His paternal grandparents were Anna Mary (née Greene) Baker and Stephen Baker, a Republican U.S. Representative from New York during the Civil War who made a fortune as an importer of woollen goods and was a son of Stephen Baker, a merchant who was one of the original stockholders in the Manhattan Company, founded by Aaron Burr in 1799. His maternal grandparents were Francis Payson and Mary (née Dabney) Payson. His uncle was noted author and publisher William Farquhar Payson.

Baker graduated from Princeton University in 1915. After leaving Princeton, he joined the Bankers Trust Company as a bank messenger before being assigned to work in the trust department. At the outbreak of World War I, he joined the U.S. Navy as an ensign. He was discharged in January 1919.

==Career==
After the war, he joined the Bank of the Manhattan Company, where his father was president, becoming an assistant cashier in the Union Square office of the bank in 1919 before being elected vice president the following year. In 1922, he was elected a director of the Bank and moved to the main office at 40 Wall Street, serving in the Trust department.

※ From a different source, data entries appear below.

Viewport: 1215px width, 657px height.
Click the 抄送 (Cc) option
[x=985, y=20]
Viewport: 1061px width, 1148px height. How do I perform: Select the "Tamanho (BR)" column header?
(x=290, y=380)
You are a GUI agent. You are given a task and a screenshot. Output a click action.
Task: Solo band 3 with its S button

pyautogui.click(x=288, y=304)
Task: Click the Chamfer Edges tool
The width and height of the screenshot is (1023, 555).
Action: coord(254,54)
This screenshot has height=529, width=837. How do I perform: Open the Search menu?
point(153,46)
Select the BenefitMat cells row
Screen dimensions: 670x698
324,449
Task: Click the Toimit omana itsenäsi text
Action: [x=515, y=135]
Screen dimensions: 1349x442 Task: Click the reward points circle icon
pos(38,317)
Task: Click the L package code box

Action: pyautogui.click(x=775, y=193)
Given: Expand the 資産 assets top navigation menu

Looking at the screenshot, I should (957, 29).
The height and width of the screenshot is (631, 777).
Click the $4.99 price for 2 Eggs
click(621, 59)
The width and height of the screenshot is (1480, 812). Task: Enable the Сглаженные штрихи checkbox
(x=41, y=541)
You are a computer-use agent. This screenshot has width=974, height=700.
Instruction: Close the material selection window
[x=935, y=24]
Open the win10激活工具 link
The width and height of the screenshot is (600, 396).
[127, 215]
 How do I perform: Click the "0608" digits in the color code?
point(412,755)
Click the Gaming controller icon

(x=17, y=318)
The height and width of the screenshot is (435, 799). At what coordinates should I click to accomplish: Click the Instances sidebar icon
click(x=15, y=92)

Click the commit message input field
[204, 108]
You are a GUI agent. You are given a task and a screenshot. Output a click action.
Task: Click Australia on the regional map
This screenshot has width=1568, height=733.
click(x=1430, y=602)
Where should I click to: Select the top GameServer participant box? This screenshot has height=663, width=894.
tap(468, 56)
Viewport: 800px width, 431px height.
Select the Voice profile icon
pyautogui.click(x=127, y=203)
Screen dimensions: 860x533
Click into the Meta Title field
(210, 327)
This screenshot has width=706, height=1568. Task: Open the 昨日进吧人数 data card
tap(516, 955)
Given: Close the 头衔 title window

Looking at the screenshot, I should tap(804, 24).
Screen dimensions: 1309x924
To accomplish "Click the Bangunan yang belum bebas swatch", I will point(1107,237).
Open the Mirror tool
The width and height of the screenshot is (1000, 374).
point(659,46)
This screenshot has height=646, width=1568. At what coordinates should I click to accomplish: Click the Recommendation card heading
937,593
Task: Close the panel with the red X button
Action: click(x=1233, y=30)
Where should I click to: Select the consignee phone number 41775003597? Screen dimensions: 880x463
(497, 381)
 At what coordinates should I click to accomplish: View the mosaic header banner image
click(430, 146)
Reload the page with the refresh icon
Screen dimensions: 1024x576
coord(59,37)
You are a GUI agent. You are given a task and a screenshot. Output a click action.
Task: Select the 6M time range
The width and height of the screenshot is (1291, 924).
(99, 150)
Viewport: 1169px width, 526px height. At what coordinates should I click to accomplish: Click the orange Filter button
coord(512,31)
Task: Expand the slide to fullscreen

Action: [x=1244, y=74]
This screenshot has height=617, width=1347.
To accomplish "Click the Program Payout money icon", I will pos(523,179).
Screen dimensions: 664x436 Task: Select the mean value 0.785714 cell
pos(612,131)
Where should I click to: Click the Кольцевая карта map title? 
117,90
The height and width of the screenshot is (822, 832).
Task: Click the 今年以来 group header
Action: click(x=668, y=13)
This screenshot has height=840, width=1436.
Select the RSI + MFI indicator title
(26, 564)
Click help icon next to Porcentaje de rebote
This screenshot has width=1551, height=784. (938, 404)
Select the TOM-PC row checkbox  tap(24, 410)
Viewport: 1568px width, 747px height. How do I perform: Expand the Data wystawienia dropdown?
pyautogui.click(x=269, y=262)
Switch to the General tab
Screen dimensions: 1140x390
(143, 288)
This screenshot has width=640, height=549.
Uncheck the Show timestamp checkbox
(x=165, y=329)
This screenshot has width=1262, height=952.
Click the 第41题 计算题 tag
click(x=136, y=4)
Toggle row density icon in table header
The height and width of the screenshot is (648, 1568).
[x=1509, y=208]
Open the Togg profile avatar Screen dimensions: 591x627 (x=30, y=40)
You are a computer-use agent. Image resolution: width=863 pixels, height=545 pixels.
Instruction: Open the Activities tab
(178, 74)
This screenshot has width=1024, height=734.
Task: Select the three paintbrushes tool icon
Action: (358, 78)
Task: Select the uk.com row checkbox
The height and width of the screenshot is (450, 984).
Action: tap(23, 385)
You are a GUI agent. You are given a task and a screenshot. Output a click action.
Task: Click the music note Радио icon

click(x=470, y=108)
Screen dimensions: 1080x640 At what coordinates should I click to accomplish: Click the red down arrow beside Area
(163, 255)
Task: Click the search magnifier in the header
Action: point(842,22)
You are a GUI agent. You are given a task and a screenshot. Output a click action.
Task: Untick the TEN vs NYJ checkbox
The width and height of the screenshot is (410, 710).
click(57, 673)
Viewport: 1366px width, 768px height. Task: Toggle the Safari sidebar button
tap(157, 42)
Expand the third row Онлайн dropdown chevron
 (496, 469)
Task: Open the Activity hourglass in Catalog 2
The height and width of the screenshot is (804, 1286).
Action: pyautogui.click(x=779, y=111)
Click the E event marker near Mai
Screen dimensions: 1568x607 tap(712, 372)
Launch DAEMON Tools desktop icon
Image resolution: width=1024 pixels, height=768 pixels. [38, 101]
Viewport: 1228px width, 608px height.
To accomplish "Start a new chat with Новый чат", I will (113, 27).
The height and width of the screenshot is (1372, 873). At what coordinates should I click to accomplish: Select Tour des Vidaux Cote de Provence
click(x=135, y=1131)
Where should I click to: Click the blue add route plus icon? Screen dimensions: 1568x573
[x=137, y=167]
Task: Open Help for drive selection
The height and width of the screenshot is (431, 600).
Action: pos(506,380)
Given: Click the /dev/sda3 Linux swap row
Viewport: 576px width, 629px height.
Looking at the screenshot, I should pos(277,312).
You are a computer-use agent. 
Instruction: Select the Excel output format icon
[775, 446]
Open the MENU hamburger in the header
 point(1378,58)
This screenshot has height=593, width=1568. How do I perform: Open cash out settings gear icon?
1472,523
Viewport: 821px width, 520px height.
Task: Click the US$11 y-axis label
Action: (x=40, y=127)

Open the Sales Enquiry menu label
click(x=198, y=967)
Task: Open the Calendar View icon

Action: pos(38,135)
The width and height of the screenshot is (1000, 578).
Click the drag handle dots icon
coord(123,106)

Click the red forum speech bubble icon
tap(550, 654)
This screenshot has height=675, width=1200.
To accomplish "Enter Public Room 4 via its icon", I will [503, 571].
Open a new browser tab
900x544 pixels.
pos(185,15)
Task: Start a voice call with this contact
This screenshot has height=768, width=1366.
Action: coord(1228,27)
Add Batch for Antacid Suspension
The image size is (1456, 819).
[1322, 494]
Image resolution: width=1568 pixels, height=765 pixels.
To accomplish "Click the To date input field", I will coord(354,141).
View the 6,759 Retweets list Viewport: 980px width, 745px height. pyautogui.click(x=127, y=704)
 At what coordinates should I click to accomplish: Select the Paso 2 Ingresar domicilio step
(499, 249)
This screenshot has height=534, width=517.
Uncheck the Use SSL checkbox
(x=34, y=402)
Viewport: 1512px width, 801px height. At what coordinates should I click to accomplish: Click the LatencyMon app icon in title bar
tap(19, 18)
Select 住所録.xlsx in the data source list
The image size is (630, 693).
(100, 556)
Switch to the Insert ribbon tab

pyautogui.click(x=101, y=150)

In 1927, after thirty-four years as president, his father turned over the presidency and considerable stock ownership to the younger Baker, who had just turned thirty-four. Within a year of assuming the presidency, Baker acquired the Flushing National Bank, the Bayside National Bank, the Queens-Bellaire Bank, the First National Bank of Whitestone, the Bronx Borough Bank, and the First National Bank of Brooklyn. The acquisitions led to the bank having sixty-one offices throughout New York City.

In December 1928, Baker guided the 129-year-old Bank of the Manhattan Company to a joint affiliation with the International Acceptance Bank, Inc., which had been organized in 1921 by Paul Warburg. Each institution retained its corporate identity, but the Bank of the Manhattan Company shareholders owned the stock of the International Acceptance Bank. (Note: During the 1928 affiliation announcement, The New York Times noted that Baker's great-grandfather was one of the original stockholders of the Manhattan Company in 1799; similarly, the Warburg family banking firm of M. M. Warburg & Co. (the most closely affiliated to International Acceptance), had been founded by Paul Warburg's great-grandfather in Hamburg in 1798, a year before the Manhattan Company.) In 1932, he was chosen as chairman of the board and served in that role until March 31, 1955, when the Bank of the Manhattan Company merged with the Chase National Bank to form the second-largest commercial banking institution in the country. Baker became president and chairman of the executive committee of the merged institution, which started out with deposits in excess of $6.8 billion. He retired on December 31, 1957, but continued as a director of Chase Manhattan until August 11, 1965.

In 1953, he was elected president of the St. Luke's Hospital board of trustees.

==Personal life==
In 1915, Baker was married to Marianne Lathrop Foote (1894–1992), a daughter of Robert Dumont Foote and Marie Gilmour (née Hopkins) Foote. In 1933, they leased a large duplex apartment at 770 Park Avenue, the Rosario Candela-designed luxury apartment building. Together, they were the parents of:

- John Stewart Baker Jr. (d. 2003), who became a senior vice president of the Chase Manhattan Bank, president of the Alpha Portland Cement Co. in 1964 and president of the Garden State Bank.
- Barbara Dumont Baker (1916–2019), who married Richard Englis Baiter, an executive with Lever Brothers, in 1936. After his death, she married Frederic Welsh and Gordon MacPherson.
- Priscilla F. Baker (1921–2010), who married Serge Jerome Hill, a son of Lucian Hill, in 1942.
- Stephen Baker (1924–1950), who worked with the Bank of New York and the Fifth Avenue Bank; was engaged to Mary Watts Belcher at the time of his death.

A resident of the Short Hills section of Millburn, New Jersey, Baker died at the Morristown Memorial Hospital in New Jersey on September 5, 1966, after a short illness.